Walk through the capital’s Sunday ferias these days, and you might notice one spectacle that’s a little bit, well, ‘off’. Among the hawkers and tango dancers, ‘Tranqui Yanqui’ cuts a goofy figure dressed in a florescent outfit and an Uncle Sam hat, beckoning passers by towards a precarious cardboard stand bursting with saccharine visual treats. “Yo yo, soy yo!” he can be heard shouting in a US accent, while waving about questionable pairs of gold Dolce and Gabbana sunglasses. “They’re designer!” he beams.
On closer inspection, all his wares are made of cardboard and paper, including the glasses, painted hot dogs, pretend dollars and florescent ‘clothes’ decorated with half-naked girls and US basketball stars. His in-your-face persona is a ruse. He is neither a vendor, nor an ‘entertainer’.

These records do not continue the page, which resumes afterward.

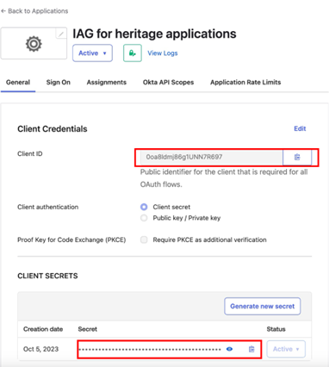329x367 pixels.
Task: Switch to the Sign On tab
Action: click(x=59, y=83)
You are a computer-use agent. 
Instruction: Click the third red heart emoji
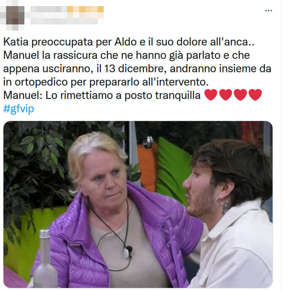(241, 95)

So what is this strange gringo really about?
Who are you?
I’m just Tranqui. And Tranqui likes to just hang out with his closet made of garbage, look at pretty girls, drink Tranqui-Cola, and keep his clothes on their hangers.
Who are you really?
[Laughs] I’m Nick Mahshie, an artist from Miami. I’m a painter, but since coming to Buenos Aires I’ve combined painting with intervention and performance, and taken it out to the public.
What the hell is Tranqui Yanqui all about?

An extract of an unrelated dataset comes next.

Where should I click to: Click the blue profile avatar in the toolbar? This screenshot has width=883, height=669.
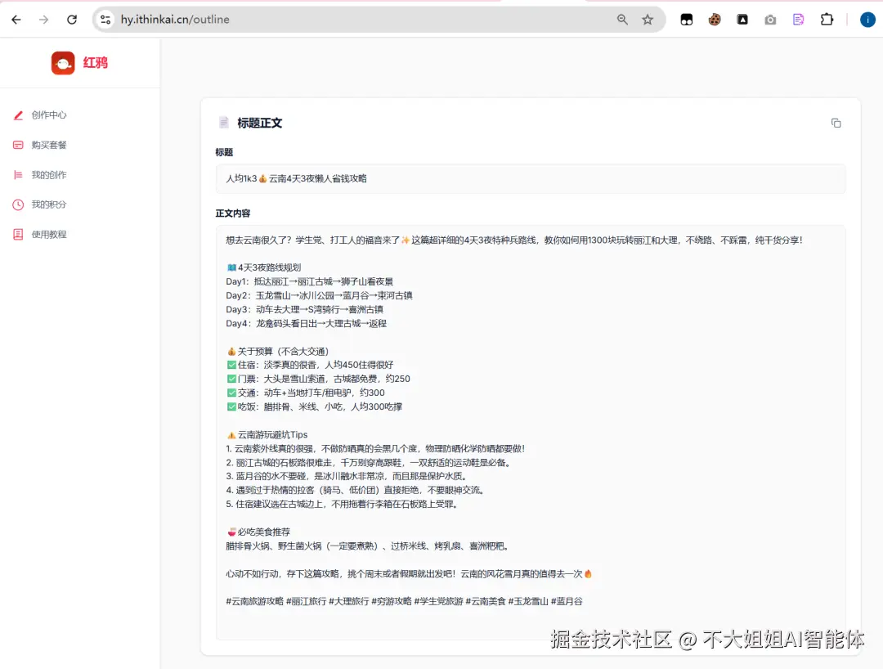click(x=867, y=19)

I created Tranqui as a stereotype of the dumb, goofy North American in order to talk about it, to see how people react. It’s exploring the label.
How did this strange cross-cultural exploration start?
Tranqui was created in an artists’ residency I did in La Plata. I was the first North American so I put up a sign saying ‘I am the first Yankee’. Then I became very interested in the label. It’s misleading to give those labels but we always fall back on them. Then things kind of went from there.
Why do you pretend to be a salesman?
I’m using crappy stuff and jokes to get in people’s faces. I’ve extracted marketing garbage and I’m naively embracing it, but there are all these other issues in the background. People are attracted to the surface side of it but maybe later they think more about it. I trick them into looking at it.
It comes back to a thing about making a character for yourself. I get annoyed when ‘serious artists’ look down on what I’m doing as not classy enough because it looks like trash. Art that does something has to confront people.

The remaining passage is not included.